DATA PROVIDED >>

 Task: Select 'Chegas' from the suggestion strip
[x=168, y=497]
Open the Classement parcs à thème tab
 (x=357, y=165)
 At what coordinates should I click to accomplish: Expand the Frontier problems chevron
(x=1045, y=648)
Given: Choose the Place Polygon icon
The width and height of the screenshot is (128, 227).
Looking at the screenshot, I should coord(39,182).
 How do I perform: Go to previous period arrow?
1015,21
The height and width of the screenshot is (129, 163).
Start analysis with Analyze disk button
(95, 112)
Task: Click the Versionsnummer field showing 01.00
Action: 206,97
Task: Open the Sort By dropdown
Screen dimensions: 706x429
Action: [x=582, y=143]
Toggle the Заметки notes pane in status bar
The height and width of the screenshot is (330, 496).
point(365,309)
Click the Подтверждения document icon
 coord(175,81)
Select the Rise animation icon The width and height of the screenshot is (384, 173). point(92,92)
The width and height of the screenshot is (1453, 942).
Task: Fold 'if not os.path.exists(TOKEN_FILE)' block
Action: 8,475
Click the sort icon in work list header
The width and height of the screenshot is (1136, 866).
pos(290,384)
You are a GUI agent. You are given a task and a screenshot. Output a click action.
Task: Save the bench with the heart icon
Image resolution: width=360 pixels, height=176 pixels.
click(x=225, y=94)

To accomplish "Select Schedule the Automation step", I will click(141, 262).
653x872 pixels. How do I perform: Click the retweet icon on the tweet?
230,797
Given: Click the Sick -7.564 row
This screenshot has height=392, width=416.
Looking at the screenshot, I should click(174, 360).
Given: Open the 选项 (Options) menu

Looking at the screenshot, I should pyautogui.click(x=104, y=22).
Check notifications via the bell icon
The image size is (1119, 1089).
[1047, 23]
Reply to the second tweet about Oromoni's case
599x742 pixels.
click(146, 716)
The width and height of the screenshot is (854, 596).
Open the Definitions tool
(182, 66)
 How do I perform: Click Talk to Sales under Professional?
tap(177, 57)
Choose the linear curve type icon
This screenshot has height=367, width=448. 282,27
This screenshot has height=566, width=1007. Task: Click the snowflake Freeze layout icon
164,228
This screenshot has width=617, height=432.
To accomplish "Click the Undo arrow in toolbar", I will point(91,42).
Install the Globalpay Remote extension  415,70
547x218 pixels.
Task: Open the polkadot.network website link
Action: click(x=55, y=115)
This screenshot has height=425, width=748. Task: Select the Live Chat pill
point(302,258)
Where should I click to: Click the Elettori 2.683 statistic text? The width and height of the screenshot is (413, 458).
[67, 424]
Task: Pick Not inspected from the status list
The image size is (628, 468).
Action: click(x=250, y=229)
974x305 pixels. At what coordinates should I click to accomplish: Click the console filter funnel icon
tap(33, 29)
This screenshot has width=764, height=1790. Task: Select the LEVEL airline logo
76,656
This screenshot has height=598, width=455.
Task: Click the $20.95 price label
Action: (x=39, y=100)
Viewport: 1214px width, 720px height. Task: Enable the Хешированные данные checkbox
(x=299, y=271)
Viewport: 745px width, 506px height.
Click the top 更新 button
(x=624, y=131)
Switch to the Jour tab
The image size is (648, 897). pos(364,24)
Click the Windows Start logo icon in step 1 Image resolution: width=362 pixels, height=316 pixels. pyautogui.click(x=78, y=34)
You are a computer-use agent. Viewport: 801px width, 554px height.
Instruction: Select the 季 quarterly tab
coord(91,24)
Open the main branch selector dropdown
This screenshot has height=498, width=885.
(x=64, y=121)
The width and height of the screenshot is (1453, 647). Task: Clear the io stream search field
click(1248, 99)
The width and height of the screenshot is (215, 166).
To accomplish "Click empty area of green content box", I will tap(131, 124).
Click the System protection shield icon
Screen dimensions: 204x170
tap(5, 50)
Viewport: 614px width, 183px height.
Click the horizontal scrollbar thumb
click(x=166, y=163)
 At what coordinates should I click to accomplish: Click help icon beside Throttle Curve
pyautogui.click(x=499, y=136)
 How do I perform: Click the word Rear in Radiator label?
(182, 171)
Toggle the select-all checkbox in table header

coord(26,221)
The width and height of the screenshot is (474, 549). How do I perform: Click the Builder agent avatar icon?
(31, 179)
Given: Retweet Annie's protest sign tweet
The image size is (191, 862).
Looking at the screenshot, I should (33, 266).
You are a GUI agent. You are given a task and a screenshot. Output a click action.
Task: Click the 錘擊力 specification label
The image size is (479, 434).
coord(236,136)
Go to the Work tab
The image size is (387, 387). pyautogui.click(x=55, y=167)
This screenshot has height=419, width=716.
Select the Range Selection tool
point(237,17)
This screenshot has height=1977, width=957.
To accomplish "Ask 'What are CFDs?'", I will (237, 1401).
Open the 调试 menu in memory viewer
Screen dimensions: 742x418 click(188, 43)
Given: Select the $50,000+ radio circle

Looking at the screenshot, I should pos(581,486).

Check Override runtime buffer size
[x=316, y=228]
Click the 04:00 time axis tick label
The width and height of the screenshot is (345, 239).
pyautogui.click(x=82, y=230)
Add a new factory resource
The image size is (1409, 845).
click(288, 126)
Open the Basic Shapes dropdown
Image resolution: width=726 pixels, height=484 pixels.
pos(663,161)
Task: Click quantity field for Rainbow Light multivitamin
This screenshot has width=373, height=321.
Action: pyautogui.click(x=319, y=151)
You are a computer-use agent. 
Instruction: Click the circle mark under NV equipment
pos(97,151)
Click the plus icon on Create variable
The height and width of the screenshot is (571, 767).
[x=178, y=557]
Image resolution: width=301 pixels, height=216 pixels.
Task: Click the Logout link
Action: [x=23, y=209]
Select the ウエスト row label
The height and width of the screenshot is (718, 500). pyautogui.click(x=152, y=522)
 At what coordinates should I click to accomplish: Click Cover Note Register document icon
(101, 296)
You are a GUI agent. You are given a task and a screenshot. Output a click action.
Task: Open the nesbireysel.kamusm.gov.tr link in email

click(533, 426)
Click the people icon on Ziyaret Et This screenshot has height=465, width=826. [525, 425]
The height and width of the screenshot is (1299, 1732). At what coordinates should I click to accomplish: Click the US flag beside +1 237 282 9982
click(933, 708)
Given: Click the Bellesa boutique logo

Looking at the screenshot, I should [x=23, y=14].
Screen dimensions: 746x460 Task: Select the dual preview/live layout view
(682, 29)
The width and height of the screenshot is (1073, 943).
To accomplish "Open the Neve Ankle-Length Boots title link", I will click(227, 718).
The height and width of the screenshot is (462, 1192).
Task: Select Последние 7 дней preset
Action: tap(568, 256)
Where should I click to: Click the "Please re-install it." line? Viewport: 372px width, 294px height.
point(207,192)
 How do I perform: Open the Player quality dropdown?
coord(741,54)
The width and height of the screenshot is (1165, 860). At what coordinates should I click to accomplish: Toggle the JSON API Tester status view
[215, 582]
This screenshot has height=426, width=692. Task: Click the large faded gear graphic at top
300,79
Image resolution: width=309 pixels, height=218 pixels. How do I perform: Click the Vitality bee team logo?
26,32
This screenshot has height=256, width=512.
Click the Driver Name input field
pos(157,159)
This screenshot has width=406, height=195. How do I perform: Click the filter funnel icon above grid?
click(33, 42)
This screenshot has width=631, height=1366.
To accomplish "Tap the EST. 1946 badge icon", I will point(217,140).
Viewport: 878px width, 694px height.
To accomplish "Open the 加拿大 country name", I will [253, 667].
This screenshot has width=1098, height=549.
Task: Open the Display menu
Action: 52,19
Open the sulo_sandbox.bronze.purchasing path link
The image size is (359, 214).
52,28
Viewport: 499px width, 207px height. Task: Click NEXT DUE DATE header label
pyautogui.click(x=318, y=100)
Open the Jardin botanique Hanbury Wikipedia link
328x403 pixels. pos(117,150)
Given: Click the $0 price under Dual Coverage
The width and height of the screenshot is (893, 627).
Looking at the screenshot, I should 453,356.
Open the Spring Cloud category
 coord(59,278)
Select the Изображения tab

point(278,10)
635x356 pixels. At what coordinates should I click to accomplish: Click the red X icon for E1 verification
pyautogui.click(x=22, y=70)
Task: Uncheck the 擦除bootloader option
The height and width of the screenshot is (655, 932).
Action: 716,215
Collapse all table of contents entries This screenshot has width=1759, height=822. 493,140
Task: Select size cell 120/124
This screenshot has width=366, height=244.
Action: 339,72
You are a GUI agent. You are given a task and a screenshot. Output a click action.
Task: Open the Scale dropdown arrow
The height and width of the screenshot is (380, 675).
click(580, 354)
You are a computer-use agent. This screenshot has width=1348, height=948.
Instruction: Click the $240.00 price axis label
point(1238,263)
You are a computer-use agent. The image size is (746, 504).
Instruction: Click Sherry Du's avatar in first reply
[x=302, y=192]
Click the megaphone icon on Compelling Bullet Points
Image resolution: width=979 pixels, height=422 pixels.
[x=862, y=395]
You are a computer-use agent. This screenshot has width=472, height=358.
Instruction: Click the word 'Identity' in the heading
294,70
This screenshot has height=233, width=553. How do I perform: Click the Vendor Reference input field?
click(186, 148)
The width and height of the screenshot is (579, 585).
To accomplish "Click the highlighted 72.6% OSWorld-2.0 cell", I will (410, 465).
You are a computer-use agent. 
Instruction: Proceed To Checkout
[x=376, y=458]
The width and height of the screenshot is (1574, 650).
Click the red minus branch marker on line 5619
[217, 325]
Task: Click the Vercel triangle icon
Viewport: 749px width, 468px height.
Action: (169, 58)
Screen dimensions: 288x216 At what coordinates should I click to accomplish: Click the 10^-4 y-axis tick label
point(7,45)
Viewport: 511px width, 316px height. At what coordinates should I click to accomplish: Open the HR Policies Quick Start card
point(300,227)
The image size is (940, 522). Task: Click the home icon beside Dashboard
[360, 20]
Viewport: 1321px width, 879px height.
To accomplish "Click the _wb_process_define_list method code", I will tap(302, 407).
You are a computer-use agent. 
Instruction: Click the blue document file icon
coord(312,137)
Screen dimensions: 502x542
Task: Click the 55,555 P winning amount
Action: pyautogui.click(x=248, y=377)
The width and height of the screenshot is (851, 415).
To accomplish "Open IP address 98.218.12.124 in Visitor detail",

WHAT IS EXPECTED >> The lines to return are those in the entries above that hold "step".

SOLVED PROBLEM >>
To accomplish "Select Schedule the Automation step", I will click(141, 262).
Click the Windows Start logo icon in step 1 Image resolution: width=362 pixels, height=316 pixels. pyautogui.click(x=78, y=34)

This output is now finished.